**Extracted information**
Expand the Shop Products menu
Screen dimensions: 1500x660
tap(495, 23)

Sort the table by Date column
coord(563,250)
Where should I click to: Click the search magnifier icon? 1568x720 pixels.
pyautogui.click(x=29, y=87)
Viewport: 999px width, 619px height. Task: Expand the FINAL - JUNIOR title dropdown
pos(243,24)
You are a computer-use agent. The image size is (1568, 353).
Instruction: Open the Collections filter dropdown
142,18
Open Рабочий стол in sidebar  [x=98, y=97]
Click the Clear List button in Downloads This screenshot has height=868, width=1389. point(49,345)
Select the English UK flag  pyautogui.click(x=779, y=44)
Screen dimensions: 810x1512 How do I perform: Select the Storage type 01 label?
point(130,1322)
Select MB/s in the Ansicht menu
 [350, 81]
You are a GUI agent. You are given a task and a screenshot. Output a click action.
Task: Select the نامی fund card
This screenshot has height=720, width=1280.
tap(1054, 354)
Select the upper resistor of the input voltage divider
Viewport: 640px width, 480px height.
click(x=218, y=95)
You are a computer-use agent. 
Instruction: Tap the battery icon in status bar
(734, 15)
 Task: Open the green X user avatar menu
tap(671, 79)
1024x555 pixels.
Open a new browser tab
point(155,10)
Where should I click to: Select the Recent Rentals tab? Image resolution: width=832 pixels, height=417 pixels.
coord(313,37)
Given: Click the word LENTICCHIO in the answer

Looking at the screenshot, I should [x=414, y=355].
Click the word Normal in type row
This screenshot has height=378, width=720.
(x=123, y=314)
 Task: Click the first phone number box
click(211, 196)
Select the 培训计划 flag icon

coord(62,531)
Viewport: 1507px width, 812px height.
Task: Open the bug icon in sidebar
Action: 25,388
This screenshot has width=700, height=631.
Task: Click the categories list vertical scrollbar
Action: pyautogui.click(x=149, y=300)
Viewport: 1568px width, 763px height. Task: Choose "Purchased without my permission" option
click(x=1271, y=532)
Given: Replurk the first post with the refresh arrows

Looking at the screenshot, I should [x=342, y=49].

**What you need to do**
I need each line from the listing where the word "agent" occurs.

**Response area**
You are a computer-use agent. The image size is (1568, 353).
You are a GUI agent. You are given a task and a screenshot. Output a click action.
You are a computer-use agent. 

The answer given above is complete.